### Assigned task
Return the line containing "Where should I click to: Click the Percent" and every line after it through the end of the entries below, with no other lines.

### Supplied entries
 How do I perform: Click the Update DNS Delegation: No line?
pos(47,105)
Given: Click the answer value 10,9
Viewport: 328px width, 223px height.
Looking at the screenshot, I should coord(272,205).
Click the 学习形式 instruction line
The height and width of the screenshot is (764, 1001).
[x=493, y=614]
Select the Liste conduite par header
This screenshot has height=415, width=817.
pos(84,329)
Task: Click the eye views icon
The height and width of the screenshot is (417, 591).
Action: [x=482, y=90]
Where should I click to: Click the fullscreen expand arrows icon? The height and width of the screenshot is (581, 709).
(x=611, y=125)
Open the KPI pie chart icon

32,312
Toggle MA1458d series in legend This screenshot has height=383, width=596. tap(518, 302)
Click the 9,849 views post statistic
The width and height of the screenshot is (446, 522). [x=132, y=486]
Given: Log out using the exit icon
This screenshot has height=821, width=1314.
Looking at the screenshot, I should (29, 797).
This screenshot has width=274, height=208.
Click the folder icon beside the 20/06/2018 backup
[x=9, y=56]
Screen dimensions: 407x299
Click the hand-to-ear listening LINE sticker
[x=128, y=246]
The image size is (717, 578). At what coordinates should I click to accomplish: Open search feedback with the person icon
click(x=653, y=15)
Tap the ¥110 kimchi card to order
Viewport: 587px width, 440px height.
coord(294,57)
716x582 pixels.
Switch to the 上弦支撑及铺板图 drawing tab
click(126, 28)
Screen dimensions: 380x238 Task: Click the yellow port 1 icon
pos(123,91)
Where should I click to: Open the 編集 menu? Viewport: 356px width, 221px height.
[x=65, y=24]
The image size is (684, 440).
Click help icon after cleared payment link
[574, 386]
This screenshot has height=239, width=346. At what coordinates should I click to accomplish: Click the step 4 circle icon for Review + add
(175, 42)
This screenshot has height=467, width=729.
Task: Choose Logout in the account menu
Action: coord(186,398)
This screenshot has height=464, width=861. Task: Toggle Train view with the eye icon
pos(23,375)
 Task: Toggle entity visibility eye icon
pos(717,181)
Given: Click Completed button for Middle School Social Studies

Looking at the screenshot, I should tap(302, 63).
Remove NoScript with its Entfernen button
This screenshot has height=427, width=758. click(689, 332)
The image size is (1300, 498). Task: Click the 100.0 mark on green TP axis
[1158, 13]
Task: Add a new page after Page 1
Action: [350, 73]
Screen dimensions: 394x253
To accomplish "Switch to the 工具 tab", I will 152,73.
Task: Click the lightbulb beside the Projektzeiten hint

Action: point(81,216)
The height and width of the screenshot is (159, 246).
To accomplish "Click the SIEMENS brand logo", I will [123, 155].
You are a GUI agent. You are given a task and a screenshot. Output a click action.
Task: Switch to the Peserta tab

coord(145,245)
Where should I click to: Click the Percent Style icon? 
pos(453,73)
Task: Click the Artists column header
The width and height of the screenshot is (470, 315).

### Finished exercise
Where should I click to: Click the Percent Style icon? 
pos(453,73)
Task: Click the Artists column header
The width and height of the screenshot is (470, 315).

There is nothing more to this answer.